# Your instructions
Rewrite the Ugly Numbers text starting at "### 136 - Ugly" and ending at "5*1 ) and so on.", swapping "minimum" for "smallest".

==== Text extract

## Monday, August 31, 2009

### 136 - Ugly Numbers - UVA

You can pre-calculate calculate the answer by checking all the numbers till you find the 1500'th ugly number by checking each number prim factors to see whether they are just 2, 3 and 5.
OR
You can build a list of ugly numbers in a bottom-up dynamic programming approach. How?
I use a set and a vector of integers for simplicity. Both the set and the vector have the same numbers, I can use just a set too without no vectors.
I must build the list of ugly numbers, since my first ugly number in the list is 1, so the next one must be retrieved by multiplying 2, 3 and 5 by 1 ( the first number in the list ). I pick 2*1 ( the minimum ), then 2 must be multiplied by the next number in the list( 2 ). At next step I choose 3 out of ( 2*2, 3*1, 5*1 ), and 3 must be multiplied by 2( the next number in the list for factor 3 ), then I pick 4 out of ( 2*2, 3*2, 5*1 ) and so on.

2*1     3*1     5*1
2*2    3*2    5*2
2*3    3*3    5*3
2*4    3*4
2*5
2*6

My function min3 is invoked in this order:
2*1,   3*1,   5*1
2*2,   3*1,   5*1
2*2,   3*2,   5*1
2*3,   3*2,   5*1
2*3,   3*2,   5*2
2*4,   3*2,   5*2
2*4,   3*3,   5*2
2*5,   3*3,   5*2
2*5,   3*4,   5*2
2*6,   3*4,   5*2
2*6,   3*4,   5*3
2*8,   3*4,   5*3
2*8,   3*5,   5*3
........
........

## Sunday, August 30, 2009

### 497 - Strategic Defense Initiative - UVA

dynamic programming - Longest Increasing Subsequence ( LIS ) - O( n^2 )...O( nLOG(n) )

This problem is a classic dynamic programming problem that if you are familiar with the type of the problem, you will solve it in less than 10 minutes.

========
==== Stored records

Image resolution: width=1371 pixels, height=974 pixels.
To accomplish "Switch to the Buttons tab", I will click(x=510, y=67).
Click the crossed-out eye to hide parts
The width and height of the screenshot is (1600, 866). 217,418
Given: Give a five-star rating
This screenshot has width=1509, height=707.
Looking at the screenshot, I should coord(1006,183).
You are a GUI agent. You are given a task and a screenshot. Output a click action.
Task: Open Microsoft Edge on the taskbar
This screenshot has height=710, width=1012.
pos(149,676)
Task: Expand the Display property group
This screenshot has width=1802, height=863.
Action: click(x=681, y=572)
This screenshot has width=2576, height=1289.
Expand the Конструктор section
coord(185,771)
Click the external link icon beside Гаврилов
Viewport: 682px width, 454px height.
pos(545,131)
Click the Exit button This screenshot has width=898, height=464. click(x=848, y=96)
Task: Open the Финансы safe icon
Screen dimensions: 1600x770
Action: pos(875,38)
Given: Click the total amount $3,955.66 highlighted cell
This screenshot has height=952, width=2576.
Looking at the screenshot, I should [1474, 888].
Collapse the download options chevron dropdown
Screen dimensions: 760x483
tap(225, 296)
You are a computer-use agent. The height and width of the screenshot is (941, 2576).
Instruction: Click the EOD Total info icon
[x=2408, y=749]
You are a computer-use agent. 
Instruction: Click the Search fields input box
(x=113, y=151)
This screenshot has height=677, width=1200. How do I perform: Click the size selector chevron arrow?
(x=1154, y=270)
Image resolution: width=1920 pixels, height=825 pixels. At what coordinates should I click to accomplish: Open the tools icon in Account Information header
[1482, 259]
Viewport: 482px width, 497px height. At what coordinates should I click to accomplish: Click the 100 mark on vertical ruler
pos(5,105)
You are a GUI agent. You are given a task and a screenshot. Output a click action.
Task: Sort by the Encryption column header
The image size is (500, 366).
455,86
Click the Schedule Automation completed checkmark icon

========

# Reply
### 136 - Ugly Numbers - UVA

You can pre-calculate calculate the answer by checking all the numbers till you find the 1500'th ugly number by checking each number prim factors to see whether they are just 2, 3 and 5.
OR
You can build a list of ugly numbers in a bottom-up dynamic programming approach. How?
I use a set and a vector of integers for simplicity. Both the set and the vector have the same numbers, I can use just a set too without no vectors.
I must build the list of ugly numbers, since my first ugly number in the list is 1, so the next one must be retrieved by multiplying 2, 3 and 5 by 1 ( the first number in the list ). I pick 2*1 ( the smallest ), then 2 must be multiplied by the next number in the list( 2 ). At next step I choose 3 out of ( 2*2, 3*1, 5*1 ), and 3 must be multiplied by 2( the next number in the list for factor 3 ), then I pick 4 out of ( 2*2, 3*2, 5*1 ) and so on.